-- DATASET CONTENT follows --

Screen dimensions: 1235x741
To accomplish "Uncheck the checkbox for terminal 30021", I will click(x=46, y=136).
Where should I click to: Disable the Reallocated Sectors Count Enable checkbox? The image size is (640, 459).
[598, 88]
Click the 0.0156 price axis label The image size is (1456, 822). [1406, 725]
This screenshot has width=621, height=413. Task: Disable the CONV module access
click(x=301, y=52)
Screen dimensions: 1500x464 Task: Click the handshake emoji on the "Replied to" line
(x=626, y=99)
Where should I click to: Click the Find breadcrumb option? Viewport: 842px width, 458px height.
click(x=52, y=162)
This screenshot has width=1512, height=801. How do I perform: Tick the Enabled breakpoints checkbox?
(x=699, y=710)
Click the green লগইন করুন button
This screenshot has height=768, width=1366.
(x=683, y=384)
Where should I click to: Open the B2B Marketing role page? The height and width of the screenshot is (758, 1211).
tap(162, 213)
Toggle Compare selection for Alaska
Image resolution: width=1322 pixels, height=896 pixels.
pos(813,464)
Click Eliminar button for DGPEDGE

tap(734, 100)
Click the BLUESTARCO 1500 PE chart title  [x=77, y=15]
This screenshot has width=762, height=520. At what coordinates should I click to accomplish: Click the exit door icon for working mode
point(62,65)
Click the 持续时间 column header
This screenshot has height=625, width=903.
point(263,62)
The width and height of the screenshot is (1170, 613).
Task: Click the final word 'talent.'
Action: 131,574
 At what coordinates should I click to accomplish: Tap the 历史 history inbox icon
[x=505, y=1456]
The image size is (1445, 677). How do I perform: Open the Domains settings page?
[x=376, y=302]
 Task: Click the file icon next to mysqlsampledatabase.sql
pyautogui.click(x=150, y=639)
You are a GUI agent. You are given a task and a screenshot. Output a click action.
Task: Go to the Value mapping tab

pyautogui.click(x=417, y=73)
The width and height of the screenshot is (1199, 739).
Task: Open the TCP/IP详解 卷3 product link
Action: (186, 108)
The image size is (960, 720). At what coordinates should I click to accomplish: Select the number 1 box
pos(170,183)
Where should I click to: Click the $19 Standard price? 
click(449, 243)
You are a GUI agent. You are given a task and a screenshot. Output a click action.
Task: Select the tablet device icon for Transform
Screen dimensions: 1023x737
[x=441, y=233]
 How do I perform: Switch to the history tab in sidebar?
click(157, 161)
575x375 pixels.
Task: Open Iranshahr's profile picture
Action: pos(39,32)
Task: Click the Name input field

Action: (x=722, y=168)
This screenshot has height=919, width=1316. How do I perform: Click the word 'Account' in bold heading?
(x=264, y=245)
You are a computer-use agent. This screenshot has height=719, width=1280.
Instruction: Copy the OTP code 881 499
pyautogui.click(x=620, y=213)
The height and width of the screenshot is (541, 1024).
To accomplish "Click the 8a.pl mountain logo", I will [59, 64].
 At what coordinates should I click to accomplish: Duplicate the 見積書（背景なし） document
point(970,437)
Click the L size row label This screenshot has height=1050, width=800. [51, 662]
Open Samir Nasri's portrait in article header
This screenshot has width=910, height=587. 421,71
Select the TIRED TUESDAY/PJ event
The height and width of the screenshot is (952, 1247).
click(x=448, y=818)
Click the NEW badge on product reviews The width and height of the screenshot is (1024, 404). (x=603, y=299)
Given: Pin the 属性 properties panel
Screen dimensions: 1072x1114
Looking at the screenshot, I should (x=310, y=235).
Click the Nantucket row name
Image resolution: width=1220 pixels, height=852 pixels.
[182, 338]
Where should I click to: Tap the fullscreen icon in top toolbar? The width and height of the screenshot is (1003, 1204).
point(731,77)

-- DATASET CONTENT concluded --

**PROBLEM DETAILS:** The lines to return are those holding the string "will" anywhere in the listing above.

**EXERCISE RESPONSE:**
To accomplish "Uncheck the checkbox for terminal 30021", I will click(x=46, y=136).
To accomplish "Click the 8a.pl mountain logo", I will [59, 64].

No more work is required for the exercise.